It was a "close call" and everyone's "concerned"

October 11, 2013, the Shorelines Hearings Board issued a decision on an appeal of four geoduck farm permits in Thurston County having been issued. That decision stated:
On balance, it is a very close call whether a cumulative impacts analysis is warranted prior to approval of these four SSDPs. The County apparently reached the same conclusion, because, while not requiring a pre-approval cumulative impacts analysis, it included a special condition on all four of these applications pertaining to the potential for cumulative impacts. (p. 41)
March 26, 2013, after hearing an appeal of one of those permits having been granted, from the Coalition to Protect Puget Sound Habitat, and in denying that appeal, Thurston County Commissioners wrote:
"The Board shares many of the Coalition's concerns...about the impacts of geoduck aquaculture on the shorelines of Thurston County. The Board is also concerned about the existing and continued growth of this aquaculture, given that the science demonstrating the long term effects of this practice on the shoreline ecology is relatively new. The Board is further concerned about the carrying capacity of our shorelines to absorb the cumulative impacts of existing unpermitted geoduck farms, the newly permitted geoduck farms, and the anticipated applications for more geoduck farms in Thurston County." (Arcadia Point Seafood/Thiesen farm, Project 2010100420, p. 1)

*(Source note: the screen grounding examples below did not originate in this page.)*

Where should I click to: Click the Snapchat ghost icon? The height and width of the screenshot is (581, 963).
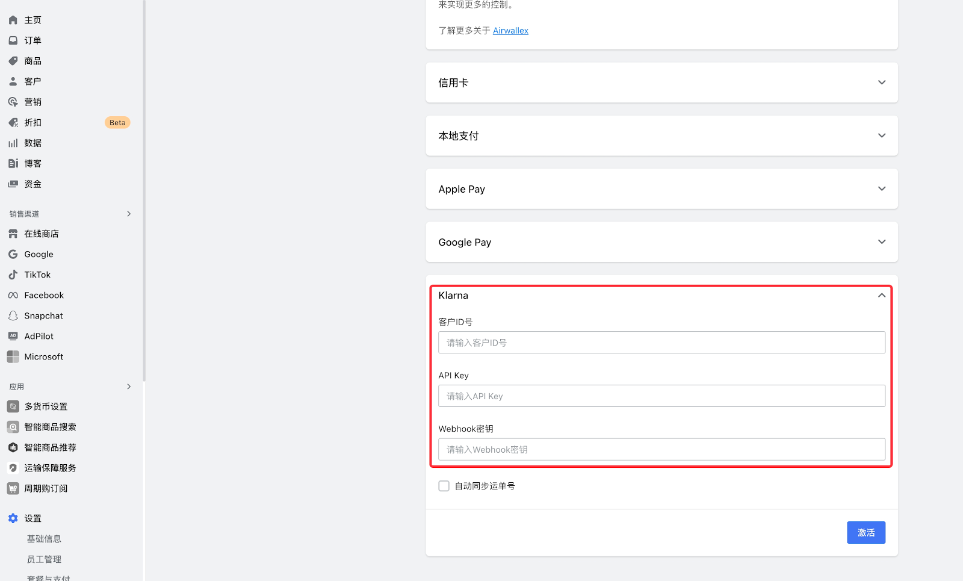[x=13, y=315]
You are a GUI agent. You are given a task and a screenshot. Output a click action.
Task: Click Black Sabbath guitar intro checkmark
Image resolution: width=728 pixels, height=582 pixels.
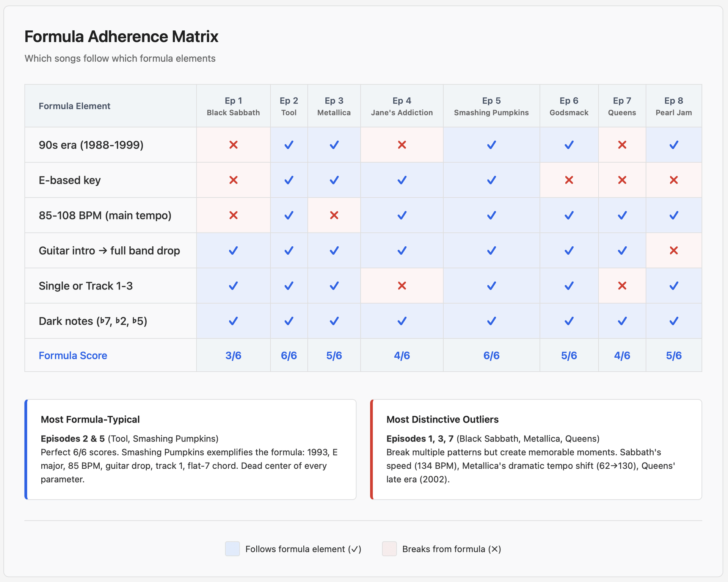pos(233,250)
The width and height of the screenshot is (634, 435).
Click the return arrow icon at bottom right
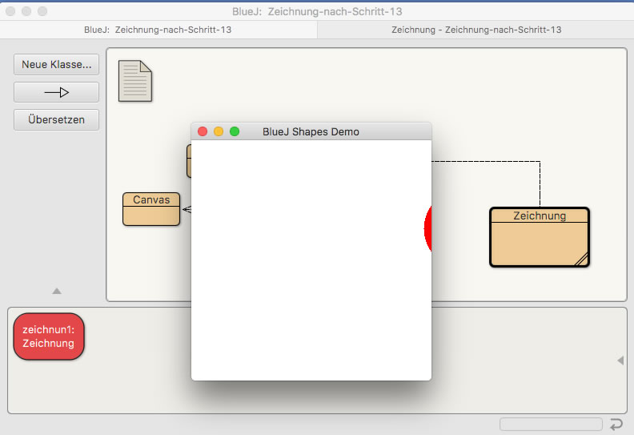616,425
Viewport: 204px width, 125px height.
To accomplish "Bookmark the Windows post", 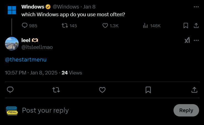I will [186, 26].
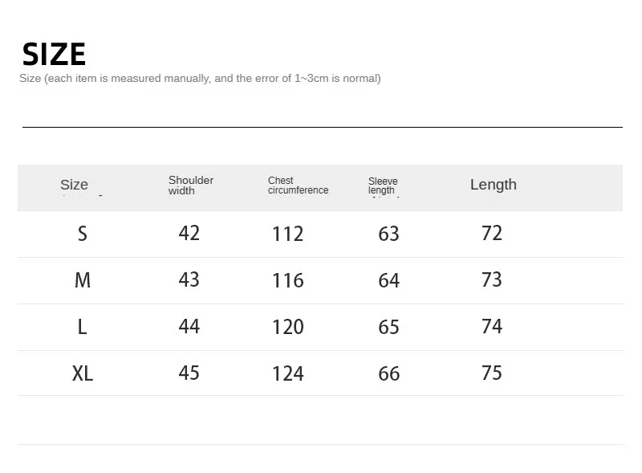
Task: Click sleeve length value 63
Action: click(388, 234)
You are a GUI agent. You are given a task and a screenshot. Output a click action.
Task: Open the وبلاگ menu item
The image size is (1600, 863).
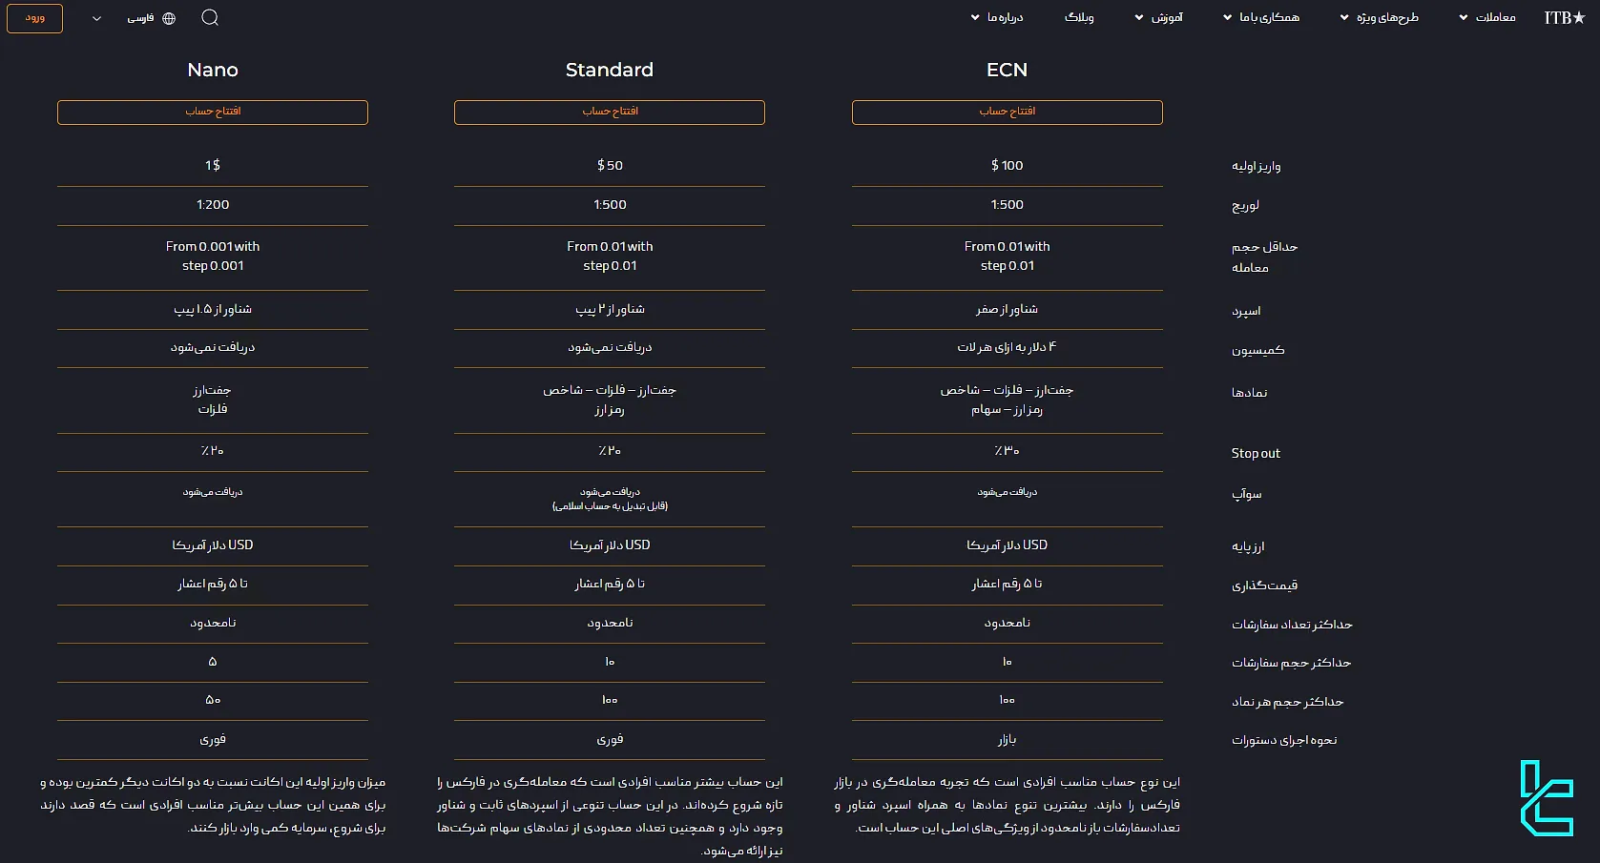(x=1079, y=16)
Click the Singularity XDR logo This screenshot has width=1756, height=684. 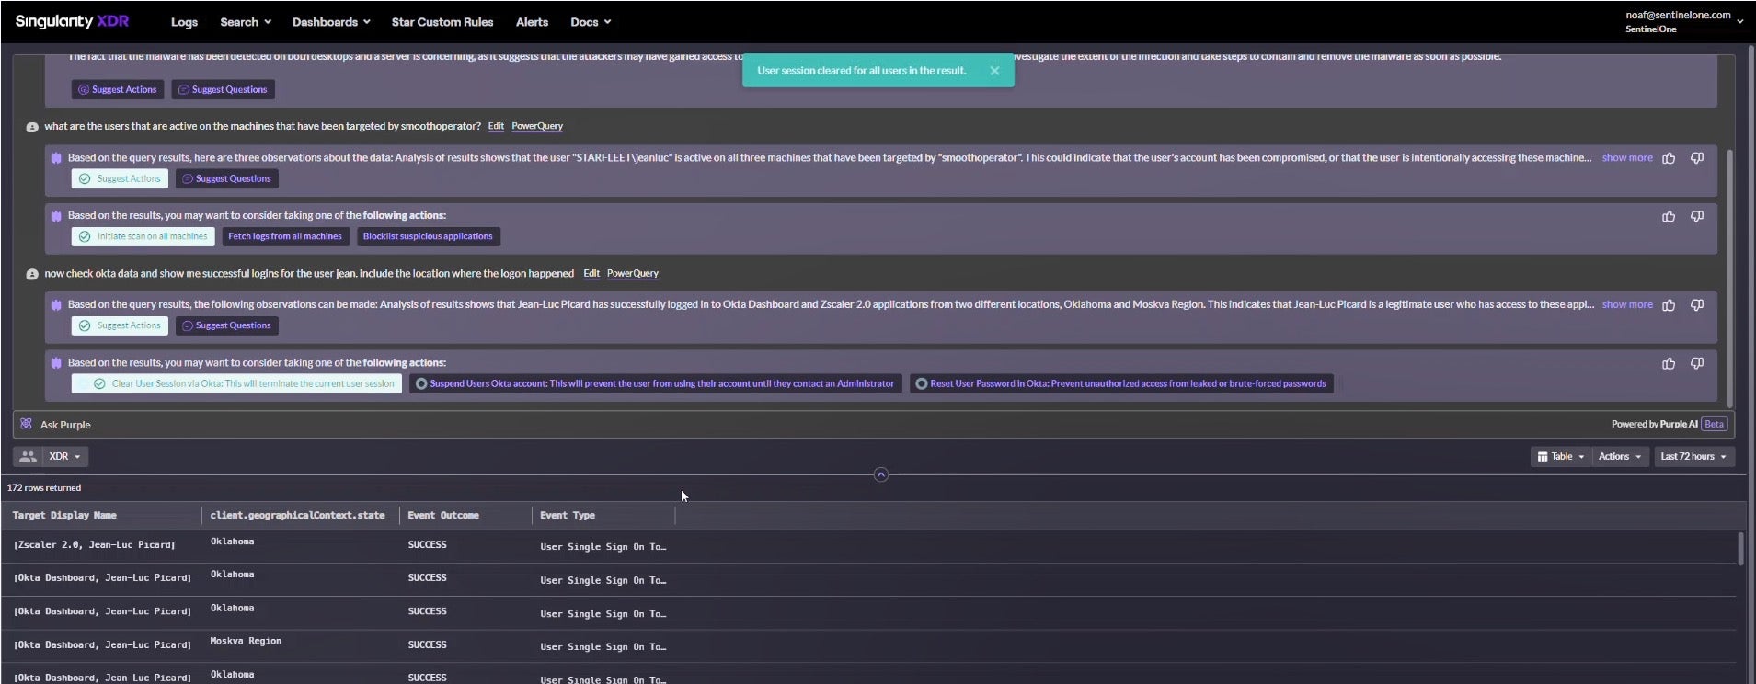(x=72, y=21)
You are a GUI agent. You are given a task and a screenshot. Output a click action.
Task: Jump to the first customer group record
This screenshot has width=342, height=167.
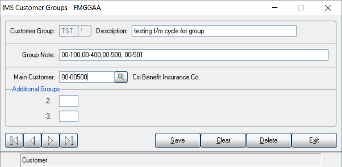tap(14, 140)
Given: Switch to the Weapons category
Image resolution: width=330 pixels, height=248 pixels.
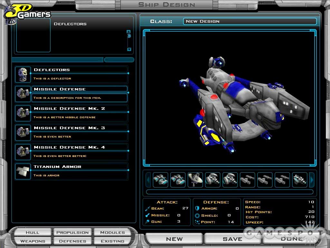Looking at the screenshot, I should click(x=32, y=241).
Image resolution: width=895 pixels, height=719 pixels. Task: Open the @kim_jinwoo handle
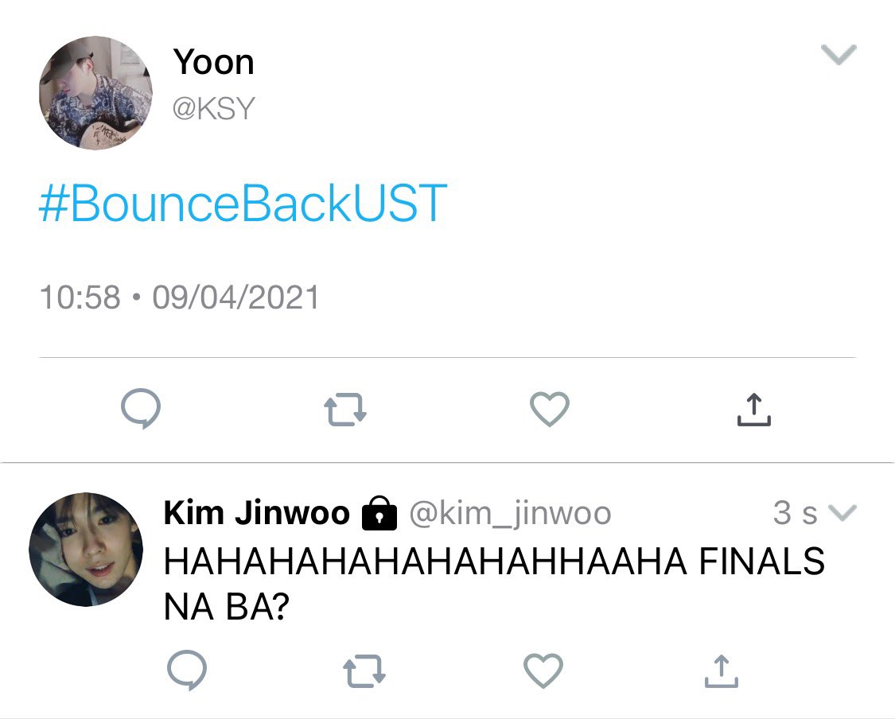[x=510, y=513]
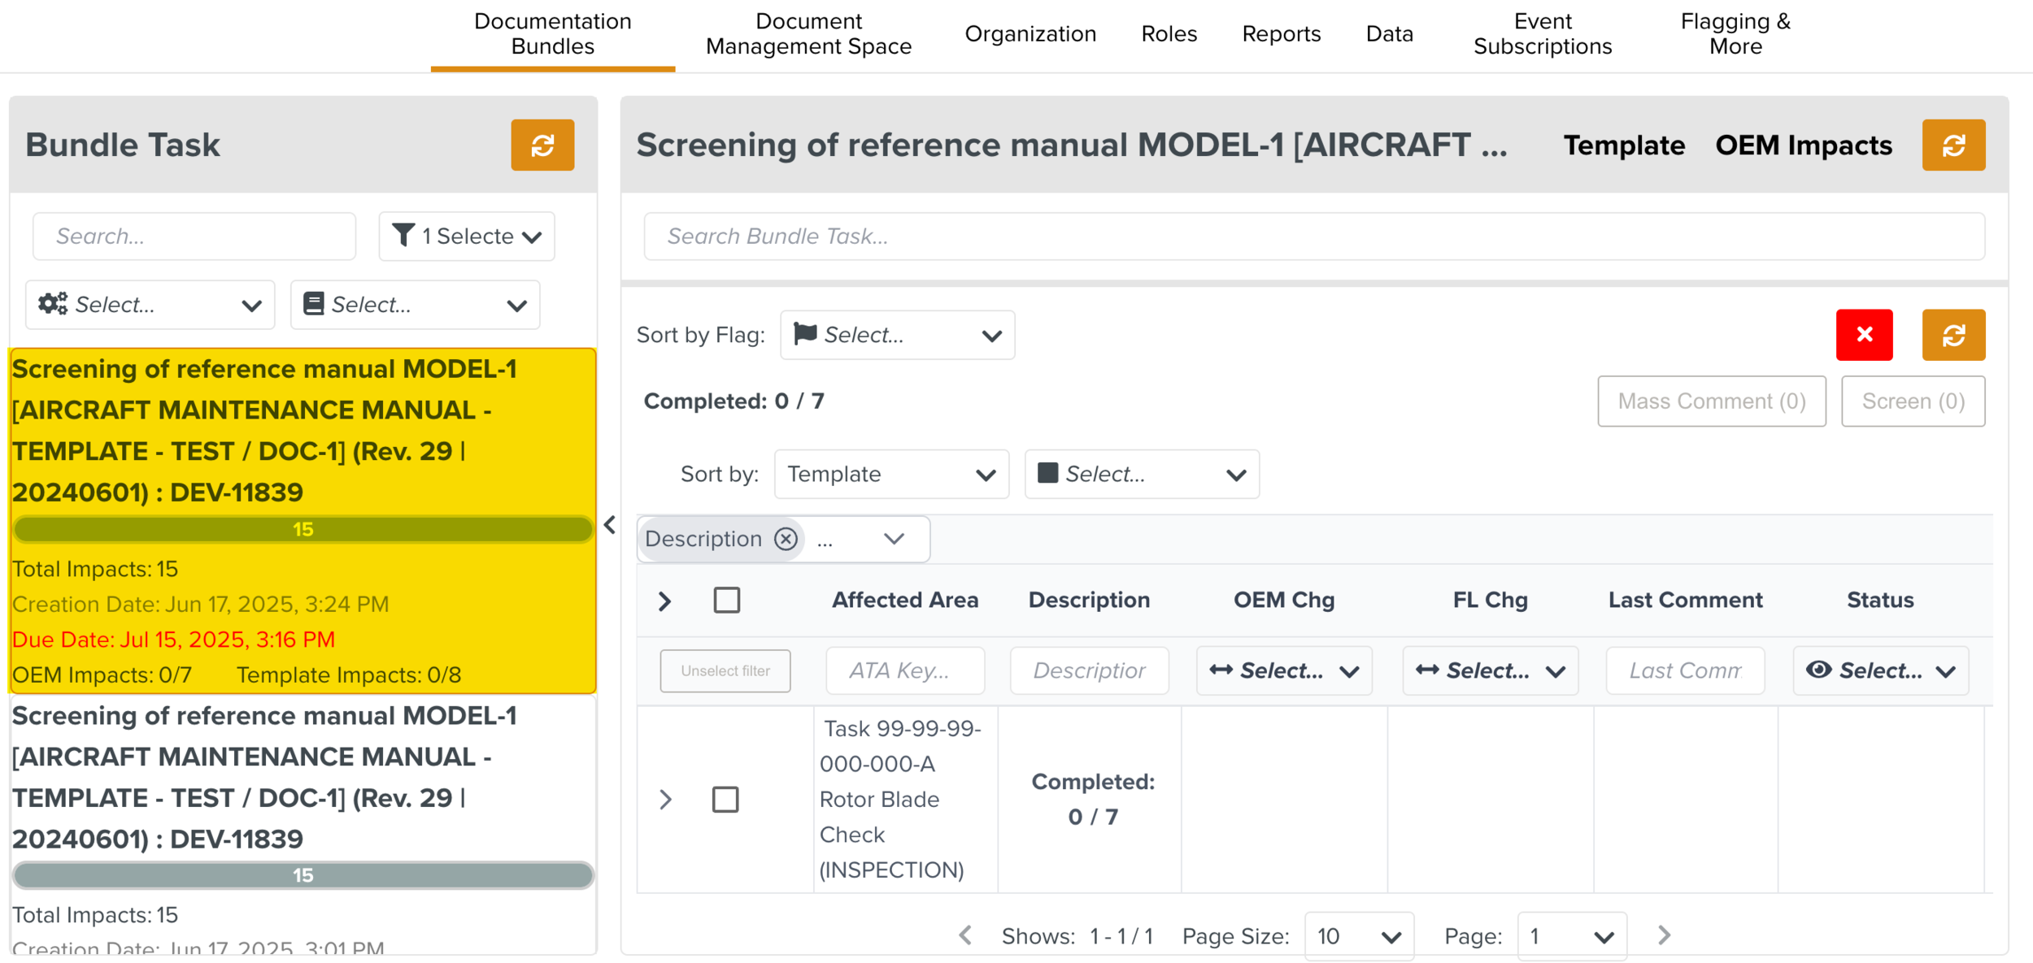This screenshot has height=963, width=2033.
Task: Expand the Rotor Blade Check row
Action: click(665, 800)
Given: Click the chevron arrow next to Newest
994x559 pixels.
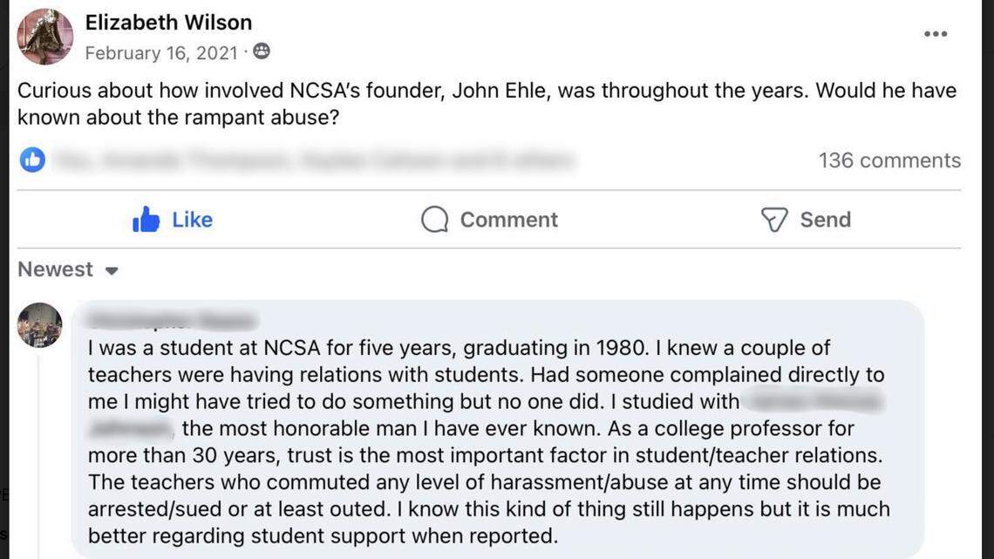Looking at the screenshot, I should pos(112,270).
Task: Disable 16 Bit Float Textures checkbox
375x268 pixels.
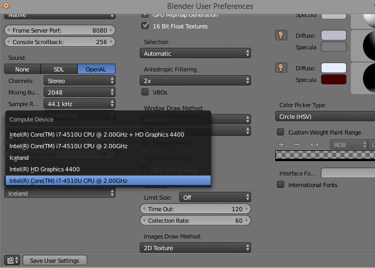Action: point(145,26)
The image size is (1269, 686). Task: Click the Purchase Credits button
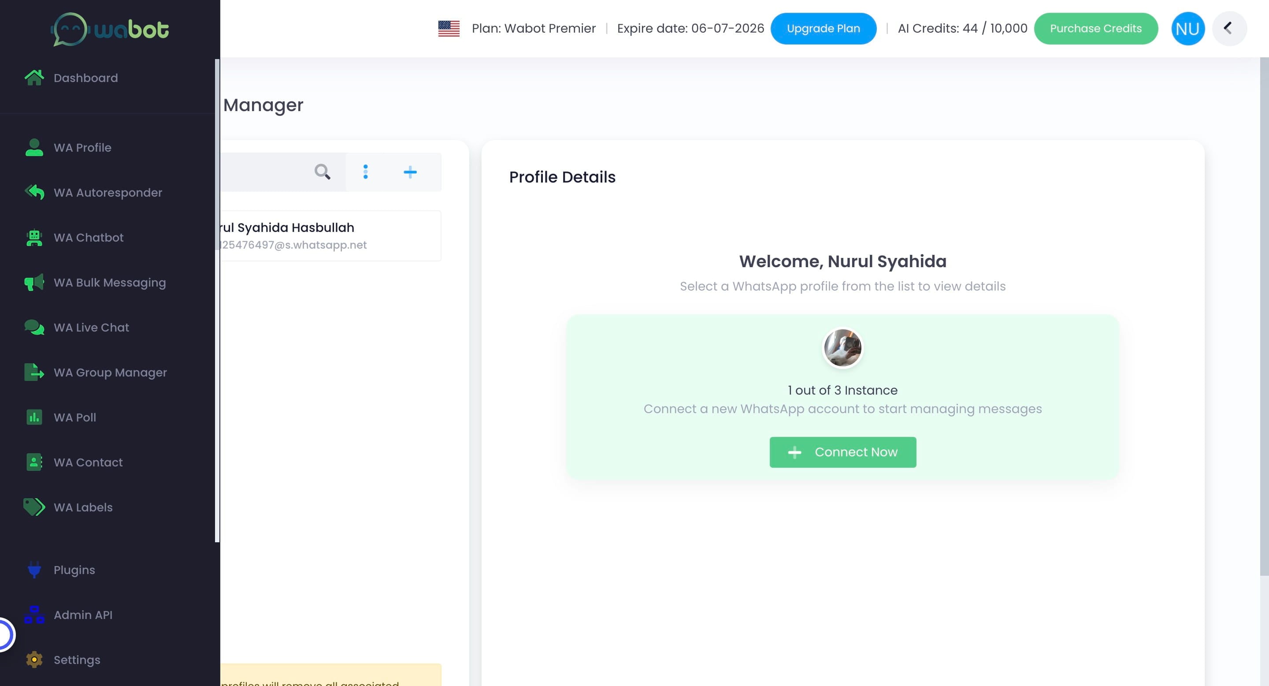(x=1096, y=29)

 January 10, 2013, the Thurston County hearing examiner wrote in her decision, granting the permits for 4 geoduck farms (two being ~1,800 feet east of Dickenson Cove):
"...because many citizens of Thurston County and Resource Stewardship Staff are concerned about any potential long term adverse effects to Henderson Inlet, the recommended condition that would require review of the SSDP in seven years or prior to replanting is adopted." (Arcadia Point Seafood/Thiesen farm, p.39)

 It's time to stop being "concerned" and begin acting, for the benefit of everyone, not just geoduck growers. The Shoreline Management Act requires it.